>> start

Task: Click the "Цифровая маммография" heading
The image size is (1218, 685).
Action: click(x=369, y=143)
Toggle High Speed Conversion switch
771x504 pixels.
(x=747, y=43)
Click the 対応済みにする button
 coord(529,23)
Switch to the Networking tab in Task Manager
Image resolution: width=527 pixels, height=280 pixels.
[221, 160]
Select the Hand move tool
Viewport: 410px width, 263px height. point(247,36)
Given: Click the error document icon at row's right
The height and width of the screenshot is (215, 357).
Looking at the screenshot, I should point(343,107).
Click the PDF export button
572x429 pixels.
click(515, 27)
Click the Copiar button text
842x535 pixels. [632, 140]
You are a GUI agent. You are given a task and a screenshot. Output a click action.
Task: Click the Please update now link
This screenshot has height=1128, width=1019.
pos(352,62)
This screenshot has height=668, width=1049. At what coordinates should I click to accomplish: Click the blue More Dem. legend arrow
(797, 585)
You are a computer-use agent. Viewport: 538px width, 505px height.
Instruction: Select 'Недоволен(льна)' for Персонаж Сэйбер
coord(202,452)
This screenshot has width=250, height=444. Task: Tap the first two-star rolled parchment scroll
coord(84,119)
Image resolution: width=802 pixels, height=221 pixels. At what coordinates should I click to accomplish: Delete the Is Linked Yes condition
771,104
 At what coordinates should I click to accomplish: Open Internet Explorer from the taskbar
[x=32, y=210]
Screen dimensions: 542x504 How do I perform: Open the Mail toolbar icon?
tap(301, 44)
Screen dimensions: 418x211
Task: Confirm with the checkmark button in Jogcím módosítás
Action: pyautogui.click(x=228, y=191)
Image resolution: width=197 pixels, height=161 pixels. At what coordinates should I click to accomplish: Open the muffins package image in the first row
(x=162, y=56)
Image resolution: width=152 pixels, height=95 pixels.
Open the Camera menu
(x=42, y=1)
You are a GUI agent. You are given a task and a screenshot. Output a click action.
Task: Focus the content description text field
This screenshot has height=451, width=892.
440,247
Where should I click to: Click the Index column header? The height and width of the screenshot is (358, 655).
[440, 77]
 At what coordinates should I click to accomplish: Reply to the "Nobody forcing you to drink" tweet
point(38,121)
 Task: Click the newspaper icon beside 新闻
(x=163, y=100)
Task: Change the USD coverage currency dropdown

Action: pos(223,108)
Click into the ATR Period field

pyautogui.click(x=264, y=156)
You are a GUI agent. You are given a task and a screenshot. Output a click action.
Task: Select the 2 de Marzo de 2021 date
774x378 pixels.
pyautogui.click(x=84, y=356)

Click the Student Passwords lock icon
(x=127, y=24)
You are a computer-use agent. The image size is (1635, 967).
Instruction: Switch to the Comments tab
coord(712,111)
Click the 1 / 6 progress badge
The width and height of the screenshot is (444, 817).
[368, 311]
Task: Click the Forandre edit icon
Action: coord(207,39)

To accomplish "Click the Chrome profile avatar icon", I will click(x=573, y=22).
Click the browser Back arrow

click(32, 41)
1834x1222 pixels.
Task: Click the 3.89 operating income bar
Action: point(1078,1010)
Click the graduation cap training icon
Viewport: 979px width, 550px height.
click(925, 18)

>> end

SHORT EXERCISE:
Copy these lines again, character for character.

WRITTEN SOLUTION:
Task: Click the "Цифровая маммография" heading
The image size is (1218, 685).
Action: click(x=369, y=143)
Toggle High Speed Conversion switch
771x504 pixels.
(x=747, y=43)
Click the 対応済みにする button
 coord(529,23)
Switch to the Networking tab in Task Manager
Image resolution: width=527 pixels, height=280 pixels.
[221, 160]
Select the Hand move tool
Viewport: 410px width, 263px height. point(247,36)
Given: Click the error document icon at row's right
The height and width of the screenshot is (215, 357).
Looking at the screenshot, I should point(343,107).
Click the PDF export button
572x429 pixels.
click(515, 27)
Click the Copiar button text
842x535 pixels. [632, 140]
You are a GUI agent. You are given a task and a screenshot. Output a click action.
Task: Click the Please update now link
This screenshot has height=1128, width=1019.
pos(352,62)
This screenshot has height=668, width=1049. At what coordinates should I click to accomplish: Click the blue More Dem. legend arrow
(797, 585)
You are a computer-use agent. Viewport: 538px width, 505px height.
Instruction: Select 'Недоволен(льна)' for Персонаж Сэйбер
coord(202,452)
This screenshot has width=250, height=444. Task: Tap the first two-star rolled parchment scroll
coord(84,119)
Image resolution: width=802 pixels, height=221 pixels. At what coordinates should I click to accomplish: Delete the Is Linked Yes condition
771,104
 At what coordinates should I click to accomplish: Open Internet Explorer from the taskbar
[x=32, y=210]
Screen dimensions: 542x504 How do I perform: Open the Mail toolbar icon?
tap(301, 44)
Screen dimensions: 418x211
Task: Confirm with the checkmark button in Jogcím módosítás
Action: pyautogui.click(x=228, y=191)
Image resolution: width=197 pixels, height=161 pixels. At what coordinates should I click to accomplish: Open the muffins package image in the first row
(x=162, y=56)
Image resolution: width=152 pixels, height=95 pixels.
Open the Camera menu
(x=42, y=1)
You are a GUI agent. You are given a task and a screenshot. Output a click action.
Task: Focus the content description text field
This screenshot has height=451, width=892.
440,247
Where should I click to: Click the Index column header? The height and width of the screenshot is (358, 655).
[440, 77]
 At what coordinates should I click to accomplish: Reply to the "Nobody forcing you to drink" tweet
point(38,121)
 Task: Click the newspaper icon beside 新闻
(x=163, y=100)
Task: Change the USD coverage currency dropdown

Action: pos(223,108)
Click into the ATR Period field

pyautogui.click(x=264, y=156)
You are a GUI agent. You are given a task and a screenshot. Output a click action.
Task: Select the 2 de Marzo de 2021 date
774x378 pixels.
pyautogui.click(x=84, y=356)

Click the Student Passwords lock icon
(x=127, y=24)
You are a computer-use agent. The image size is (1635, 967).
Instruction: Switch to the Comments tab
coord(712,111)
Click the 1 / 6 progress badge
The width and height of the screenshot is (444, 817).
[368, 311]
Task: Click the Forandre edit icon
Action: coord(207,39)

To accomplish "Click the Chrome profile avatar icon", I will click(x=573, y=22).
Click the browser Back arrow

click(32, 41)
1834x1222 pixels.
Task: Click the 3.89 operating income bar
Action: point(1078,1010)
Click the graduation cap training icon
Viewport: 979px width, 550px height.
click(925, 18)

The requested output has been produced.